En una misma
semana, Wall Street lideró una caída en picada de
las Bolsas mundiales, las empresas norteamericanas reportaron un
aumento de inventarios, Japón registró deflación,
Europa entró en pánico anticárnico ante la
coincidencia de la enfermedad de la vaca loca con una epidemia de
aftosa, y, entre nosotros, el doctor Fernando de la Rúa eligió
al ultraliberal Ricardo López Murphy para dirigir la economía,
lo que se parece a la opción de pegarse un tiro para evitar
la muerte. Asimismo hubo nuevos signos de que la OPEP está
resuelta a bajar su producción, aumentando los precios del
petróleo y por lo tanto también las tendencias recesivas
del mundo industrializado.
Por una vez, la posibilidad de que esta semana Alan Greenspan, titular
de la Reserva Federal norteamericana y por lo tanto una especie
de Banquero Central del mundo, dé un drástico
corte a la tasa de interés estadounidense no está
generando el alivio financiero de otras épocas, ni el ruido
masivo de descorche de botellas de champagne que solía acompañar
sus anteriores, cautelosas reducciones de un cuarto de punto, como
un escrupuloso y frío relojero que calibrara hasta su última
minucia la marcha de la economía. Mucho menos entusiasmo
está causando el plan del presidente norteamericano George
W. Bush de reactivar EE.UU. con una masiva reducción de impuestos
para los sectores más ricos, una medida muy cuestionada pero
que, incluso si resulta ser beneficiosa, debe atravesar una espinosa
jungla legislativa antes de convertirse en ley, y necesitará
más de un año para probar la bondad de sus efectos.

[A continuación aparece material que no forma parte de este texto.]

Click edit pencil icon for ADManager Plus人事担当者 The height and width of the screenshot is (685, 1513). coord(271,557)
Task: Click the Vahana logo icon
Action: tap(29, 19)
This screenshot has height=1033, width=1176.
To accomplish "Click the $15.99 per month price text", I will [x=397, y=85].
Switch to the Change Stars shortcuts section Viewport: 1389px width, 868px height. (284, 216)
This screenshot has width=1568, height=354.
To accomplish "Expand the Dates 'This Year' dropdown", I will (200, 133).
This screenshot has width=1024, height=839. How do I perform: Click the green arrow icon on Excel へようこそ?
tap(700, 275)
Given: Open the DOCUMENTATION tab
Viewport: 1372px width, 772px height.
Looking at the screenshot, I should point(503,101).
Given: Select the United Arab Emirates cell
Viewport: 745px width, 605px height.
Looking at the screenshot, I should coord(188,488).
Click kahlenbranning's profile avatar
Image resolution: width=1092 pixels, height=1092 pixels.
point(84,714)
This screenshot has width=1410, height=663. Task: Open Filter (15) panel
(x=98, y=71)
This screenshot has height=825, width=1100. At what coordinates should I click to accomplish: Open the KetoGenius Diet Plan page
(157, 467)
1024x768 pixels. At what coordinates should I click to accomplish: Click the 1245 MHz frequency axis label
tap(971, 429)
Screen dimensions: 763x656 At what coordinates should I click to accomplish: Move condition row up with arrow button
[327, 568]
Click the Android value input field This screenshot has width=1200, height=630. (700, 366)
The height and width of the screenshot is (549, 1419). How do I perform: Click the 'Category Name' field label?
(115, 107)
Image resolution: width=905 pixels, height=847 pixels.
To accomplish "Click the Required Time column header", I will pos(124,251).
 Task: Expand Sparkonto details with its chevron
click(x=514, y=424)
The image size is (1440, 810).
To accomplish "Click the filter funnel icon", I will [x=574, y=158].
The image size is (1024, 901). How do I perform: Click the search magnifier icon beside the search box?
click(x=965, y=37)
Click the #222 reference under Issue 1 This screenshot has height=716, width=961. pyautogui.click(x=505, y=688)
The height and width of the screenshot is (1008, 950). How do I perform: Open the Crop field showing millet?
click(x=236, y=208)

La recesión tal vez fuera inevitable, pero la forma caótica
en que se llega a ella sugiere una crisis de liderazgo. Washington
está en manos de una clique de nostálgicos que quieren
repetir el abracadabra de Ronald Reagan en los años 80
sin notar que los tiempos han cambiado, y que la herencia de prosperidad
a corto plazo de la economía ofertista de Reagan generó
también una deuda nacional monumental; Japón, por
su lado, tiene a su frente una corrupta oligarquía política
tan incapaz como hostil a la consumación de las reformas
necesarias; Europa está encerrada en sus problemas internos,
y el FMI es un anacronismo. En estas condiciones de incertidumbre,
el refugio en las verdades fundamentales del mercado es una tentación
explicable, pero equivale a una renuncia a la política económica
y al ciego acatamiento a una mezcla de la ley de gravedad con la
de (López) Murphy: todo lo que puede caer, caerá.